To Generate or to Retrieve? On the Effectiveness of Artificial Contexts for Medical Open-Domain Question Answering
- URL: http://arxiv.org/abs/2403.01924v2
- Date: Thu, 13 Jun 2024 08:42:05 GMT
- Title: To Generate or to Retrieve? On the Effectiveness of Artificial Contexts for Medical Open-Domain Question Answering
- Authors: Giacomo Frisoni, Alessio Cocchieri, Alex Presepi, Gianluca Moro, Zaiqiao Meng,
- Abstract summary: This paper presents MedGENIE, the first generate-then-read framework for multiple-choice question answering in medicine.
We conduct extensive experiments on MedQA-USMLE, MedMCQA, and MMLU, incorporating a practical perspective by assuming a maximum of 24GB VRAM.
Our findings reveal that generated passages are more effective than retrieved ones in attaining higher accuracy.

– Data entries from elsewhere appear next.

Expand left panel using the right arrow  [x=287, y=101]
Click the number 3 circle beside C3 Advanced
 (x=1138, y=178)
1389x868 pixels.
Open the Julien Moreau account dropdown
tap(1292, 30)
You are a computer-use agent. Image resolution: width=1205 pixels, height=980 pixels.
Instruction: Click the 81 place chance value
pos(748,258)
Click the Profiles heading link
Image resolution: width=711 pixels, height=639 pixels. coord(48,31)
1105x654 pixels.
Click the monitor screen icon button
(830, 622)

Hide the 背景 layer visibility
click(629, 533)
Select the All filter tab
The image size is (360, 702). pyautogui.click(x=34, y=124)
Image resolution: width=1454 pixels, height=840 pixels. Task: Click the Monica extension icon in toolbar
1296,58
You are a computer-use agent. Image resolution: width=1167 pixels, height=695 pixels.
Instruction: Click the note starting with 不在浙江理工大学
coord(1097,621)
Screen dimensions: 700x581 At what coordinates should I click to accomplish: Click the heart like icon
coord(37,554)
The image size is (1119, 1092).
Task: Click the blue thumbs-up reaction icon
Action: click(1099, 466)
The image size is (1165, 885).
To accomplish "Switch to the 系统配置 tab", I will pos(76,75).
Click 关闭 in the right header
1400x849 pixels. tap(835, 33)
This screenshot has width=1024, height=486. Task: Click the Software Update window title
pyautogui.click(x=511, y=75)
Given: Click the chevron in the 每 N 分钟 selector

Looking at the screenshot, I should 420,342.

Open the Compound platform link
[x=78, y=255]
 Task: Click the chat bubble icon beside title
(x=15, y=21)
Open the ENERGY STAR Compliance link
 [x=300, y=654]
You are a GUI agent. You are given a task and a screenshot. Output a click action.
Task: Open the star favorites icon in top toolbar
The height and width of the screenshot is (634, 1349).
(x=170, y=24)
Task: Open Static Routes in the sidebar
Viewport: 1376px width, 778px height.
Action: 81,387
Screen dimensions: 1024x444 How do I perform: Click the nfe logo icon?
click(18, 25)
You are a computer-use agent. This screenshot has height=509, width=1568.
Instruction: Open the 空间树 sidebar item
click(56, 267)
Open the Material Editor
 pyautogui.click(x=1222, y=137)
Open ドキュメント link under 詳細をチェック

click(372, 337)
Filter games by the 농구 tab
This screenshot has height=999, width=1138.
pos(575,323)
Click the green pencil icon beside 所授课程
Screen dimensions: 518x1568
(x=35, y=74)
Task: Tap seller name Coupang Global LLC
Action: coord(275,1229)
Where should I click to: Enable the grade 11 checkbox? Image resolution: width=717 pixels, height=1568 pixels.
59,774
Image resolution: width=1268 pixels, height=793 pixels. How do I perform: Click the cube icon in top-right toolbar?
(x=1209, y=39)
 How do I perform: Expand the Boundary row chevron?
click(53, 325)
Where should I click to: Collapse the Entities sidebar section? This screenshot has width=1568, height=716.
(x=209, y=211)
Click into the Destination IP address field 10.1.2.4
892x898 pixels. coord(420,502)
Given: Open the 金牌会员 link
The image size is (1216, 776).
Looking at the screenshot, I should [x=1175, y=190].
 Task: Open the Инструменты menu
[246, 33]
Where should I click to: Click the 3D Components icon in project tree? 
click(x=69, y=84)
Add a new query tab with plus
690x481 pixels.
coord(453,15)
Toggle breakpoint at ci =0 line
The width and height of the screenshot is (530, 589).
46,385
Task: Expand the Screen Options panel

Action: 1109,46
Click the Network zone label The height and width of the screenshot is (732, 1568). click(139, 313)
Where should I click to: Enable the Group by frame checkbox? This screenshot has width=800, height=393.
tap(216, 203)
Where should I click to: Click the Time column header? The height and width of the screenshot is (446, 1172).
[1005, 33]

- Score: 18.226545754007972
- License: http://arxiv.org/licenses/nonexclusive-distrib/1.0/
- Abstract: Medical open-domain question answering demands substantial access to specialized knowledge. Recent efforts have sought to decouple knowledge from model parameters, counteracting architectural scaling and allowing for training on common low-resource hardware. The retrieve-then-read paradigm has become ubiquitous, with model predictions grounded on relevant knowledge pieces from external repositories such as PubMed, textbooks, and UMLS. An alternative path, still under-explored but made possible by the advent of domain-specific large language models, entails constructing artificial contexts through prompting. As a result, "to generate or to retrieve" is the modern equivalent of Hamlet's dilemma. This paper presents MedGENIE, the first generate-then-read framework for multiple-choice question answering in medicine. We conduct extensive experiments on MedQA-USMLE, MedMCQA, and MMLU, incorporating a practical perspective by assuming a maximum of 24GB VRAM. MedGENIE sets a new state-of-the-art in the open-book setting of each testbed, allowing a small-scale reader to outcompete zero-shot closed-book 175B baselines while using up to 706$\times$ fewer parameters. Our findings reveal that generated passages are more effective than retrieved ones in attaining higher accuracy.